The buzz from the Education for Success summit was that investments in early learning produce strong economic returns, including new jobs, and perhaps, more importantly, prepare the next generation of workers for the modern and global economy.
But, these benefits and early education issues in general have not made it into presidential and congressional campaigns, important steps towards winning more funding and support.
“This is not a budget problem, this is a priority problem,” Arthur Rolnick, a former economist at the Federal Reserve Bank of Minneapolis, said in a statement over at the First Five Years Fund, which co-sponsored the event. “Research is overwhelming and studies show the returns are extraordinary. The earlier we start the more cost effective investments are.”
It was also interesting that two of the themes to emerge from the summit are also the focus of a lot of work in Washington state: systemic quality improvements and parental engagement.
Generally, summit speakers appeared supportive and their bipartisan endorsement wasn’t too surprising given that the keynote speaker was moderate former Republican congressman and Delaware Governor, Mike Castle. Still, the panel, which was also co-sponsored by the influential inside-the-beltway magazine National Journal, managed to generate attention for early education issues during the 2012 campaign season.
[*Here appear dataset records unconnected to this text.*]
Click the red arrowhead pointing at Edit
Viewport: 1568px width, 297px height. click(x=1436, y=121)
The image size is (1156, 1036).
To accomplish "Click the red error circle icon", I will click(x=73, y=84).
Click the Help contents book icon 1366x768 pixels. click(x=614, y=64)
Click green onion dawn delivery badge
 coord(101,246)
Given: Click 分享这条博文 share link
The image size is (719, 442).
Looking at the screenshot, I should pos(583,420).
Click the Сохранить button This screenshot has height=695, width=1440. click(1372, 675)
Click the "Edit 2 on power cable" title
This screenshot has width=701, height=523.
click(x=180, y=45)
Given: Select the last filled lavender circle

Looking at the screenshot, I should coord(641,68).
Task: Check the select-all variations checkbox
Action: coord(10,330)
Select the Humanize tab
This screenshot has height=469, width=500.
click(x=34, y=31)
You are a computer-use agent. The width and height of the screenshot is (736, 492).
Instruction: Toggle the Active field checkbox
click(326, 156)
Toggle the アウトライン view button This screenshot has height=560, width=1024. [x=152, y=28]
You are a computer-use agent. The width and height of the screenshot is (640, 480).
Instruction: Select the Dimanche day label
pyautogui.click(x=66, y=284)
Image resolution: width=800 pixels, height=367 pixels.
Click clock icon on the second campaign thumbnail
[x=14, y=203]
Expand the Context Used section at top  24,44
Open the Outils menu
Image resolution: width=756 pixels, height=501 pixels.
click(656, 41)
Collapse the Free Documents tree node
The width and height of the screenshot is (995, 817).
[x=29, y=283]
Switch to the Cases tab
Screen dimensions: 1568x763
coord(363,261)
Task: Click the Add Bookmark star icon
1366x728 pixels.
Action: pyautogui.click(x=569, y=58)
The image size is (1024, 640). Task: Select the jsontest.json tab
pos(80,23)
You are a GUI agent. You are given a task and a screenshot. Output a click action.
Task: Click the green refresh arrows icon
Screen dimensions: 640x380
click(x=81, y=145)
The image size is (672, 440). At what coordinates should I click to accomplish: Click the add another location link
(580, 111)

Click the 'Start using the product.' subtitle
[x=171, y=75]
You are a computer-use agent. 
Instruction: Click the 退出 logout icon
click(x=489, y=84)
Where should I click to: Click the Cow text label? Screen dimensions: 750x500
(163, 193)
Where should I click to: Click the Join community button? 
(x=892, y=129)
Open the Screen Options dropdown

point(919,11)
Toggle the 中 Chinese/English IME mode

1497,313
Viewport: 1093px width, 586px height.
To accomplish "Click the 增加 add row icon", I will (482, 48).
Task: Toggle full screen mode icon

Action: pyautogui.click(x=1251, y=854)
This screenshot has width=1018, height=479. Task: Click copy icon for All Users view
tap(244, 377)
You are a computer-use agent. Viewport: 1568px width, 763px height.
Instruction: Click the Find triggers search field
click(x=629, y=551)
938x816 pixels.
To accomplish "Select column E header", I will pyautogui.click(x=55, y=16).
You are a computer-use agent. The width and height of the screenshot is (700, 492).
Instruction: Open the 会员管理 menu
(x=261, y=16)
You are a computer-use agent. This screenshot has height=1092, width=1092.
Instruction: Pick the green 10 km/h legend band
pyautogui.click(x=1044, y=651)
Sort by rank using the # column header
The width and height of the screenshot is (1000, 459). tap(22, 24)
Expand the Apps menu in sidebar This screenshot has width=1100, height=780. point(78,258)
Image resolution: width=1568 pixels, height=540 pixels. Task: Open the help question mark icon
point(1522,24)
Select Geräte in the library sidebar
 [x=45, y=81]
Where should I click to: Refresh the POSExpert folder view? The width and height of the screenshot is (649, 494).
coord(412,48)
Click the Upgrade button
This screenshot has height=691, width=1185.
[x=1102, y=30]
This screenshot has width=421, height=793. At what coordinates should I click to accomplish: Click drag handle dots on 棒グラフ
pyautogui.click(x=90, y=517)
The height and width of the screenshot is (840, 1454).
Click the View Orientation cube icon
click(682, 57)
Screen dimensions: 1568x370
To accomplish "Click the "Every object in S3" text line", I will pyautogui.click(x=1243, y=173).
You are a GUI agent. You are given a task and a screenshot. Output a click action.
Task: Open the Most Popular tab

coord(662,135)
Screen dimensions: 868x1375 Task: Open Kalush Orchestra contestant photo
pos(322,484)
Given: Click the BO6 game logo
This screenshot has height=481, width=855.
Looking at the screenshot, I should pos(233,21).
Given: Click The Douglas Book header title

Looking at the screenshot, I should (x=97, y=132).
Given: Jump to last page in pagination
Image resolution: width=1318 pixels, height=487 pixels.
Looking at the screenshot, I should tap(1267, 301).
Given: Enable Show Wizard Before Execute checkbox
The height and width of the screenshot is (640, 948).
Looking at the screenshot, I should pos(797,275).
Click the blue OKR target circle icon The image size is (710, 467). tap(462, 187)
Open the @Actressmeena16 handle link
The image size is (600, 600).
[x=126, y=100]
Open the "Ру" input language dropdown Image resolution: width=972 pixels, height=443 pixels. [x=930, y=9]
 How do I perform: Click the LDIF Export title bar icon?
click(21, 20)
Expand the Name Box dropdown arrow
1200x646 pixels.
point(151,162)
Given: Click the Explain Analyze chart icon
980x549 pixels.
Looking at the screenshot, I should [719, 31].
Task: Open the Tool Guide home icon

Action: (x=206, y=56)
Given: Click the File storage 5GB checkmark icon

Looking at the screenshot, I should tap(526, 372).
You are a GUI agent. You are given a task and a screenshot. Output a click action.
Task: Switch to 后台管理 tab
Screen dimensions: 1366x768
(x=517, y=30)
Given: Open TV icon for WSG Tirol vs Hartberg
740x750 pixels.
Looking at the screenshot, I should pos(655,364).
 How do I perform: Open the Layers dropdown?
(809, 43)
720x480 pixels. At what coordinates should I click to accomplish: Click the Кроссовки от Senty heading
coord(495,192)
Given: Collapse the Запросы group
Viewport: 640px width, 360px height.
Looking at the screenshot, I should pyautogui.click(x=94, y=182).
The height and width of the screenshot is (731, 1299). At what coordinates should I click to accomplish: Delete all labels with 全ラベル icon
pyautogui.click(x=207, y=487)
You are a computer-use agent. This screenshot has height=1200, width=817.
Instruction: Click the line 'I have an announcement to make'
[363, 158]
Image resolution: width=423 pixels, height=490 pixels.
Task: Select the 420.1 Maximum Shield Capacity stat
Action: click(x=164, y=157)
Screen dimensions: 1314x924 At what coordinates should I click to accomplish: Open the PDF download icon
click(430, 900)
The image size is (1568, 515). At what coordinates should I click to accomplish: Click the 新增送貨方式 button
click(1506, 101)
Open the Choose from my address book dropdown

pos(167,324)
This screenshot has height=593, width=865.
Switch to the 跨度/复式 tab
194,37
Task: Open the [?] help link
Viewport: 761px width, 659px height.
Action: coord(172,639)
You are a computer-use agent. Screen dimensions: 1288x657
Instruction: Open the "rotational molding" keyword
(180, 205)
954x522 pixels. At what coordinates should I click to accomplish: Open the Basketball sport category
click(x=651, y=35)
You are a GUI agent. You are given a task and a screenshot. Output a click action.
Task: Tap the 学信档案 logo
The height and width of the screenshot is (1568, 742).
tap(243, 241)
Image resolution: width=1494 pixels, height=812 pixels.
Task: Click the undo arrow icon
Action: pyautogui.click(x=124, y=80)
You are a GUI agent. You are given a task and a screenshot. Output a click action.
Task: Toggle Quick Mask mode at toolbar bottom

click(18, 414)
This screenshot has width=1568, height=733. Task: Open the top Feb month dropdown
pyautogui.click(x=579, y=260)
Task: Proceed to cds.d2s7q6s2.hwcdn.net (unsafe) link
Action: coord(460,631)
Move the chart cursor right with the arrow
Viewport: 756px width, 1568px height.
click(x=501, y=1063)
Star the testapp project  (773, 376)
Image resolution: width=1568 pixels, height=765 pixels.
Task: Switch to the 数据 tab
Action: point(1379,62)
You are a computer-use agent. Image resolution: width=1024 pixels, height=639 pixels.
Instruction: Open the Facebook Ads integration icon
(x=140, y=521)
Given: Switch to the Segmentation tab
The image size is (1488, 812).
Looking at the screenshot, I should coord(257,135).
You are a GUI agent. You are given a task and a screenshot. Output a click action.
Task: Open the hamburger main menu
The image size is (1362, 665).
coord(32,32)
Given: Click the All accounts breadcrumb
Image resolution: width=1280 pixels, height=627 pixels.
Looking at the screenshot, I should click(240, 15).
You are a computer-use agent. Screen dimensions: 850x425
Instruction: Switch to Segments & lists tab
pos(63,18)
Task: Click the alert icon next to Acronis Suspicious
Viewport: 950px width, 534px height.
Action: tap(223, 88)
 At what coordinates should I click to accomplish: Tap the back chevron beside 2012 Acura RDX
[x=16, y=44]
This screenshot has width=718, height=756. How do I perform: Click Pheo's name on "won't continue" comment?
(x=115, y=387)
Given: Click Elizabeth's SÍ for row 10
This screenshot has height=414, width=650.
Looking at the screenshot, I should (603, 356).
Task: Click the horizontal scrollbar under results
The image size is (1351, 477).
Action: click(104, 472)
But Nina Rees, chief of the Alliance for Public Charter Schools, has a much more ambitious goal.
“We need to change the conversation such that school readiness is as important as college readiness.”
“Why Early Ed. Is Not a Marquee Issue in 2012 Campaign.” Early Years, Education Week. 7/31/12.
Washington State’s Champions of Early Education: In local public policy news, the Children’s Alliance launched its Crayon Awards , which will recognize 19 Washington state legislators for their work to expand access to high-quality early learning services, during the next two months.
Check it out.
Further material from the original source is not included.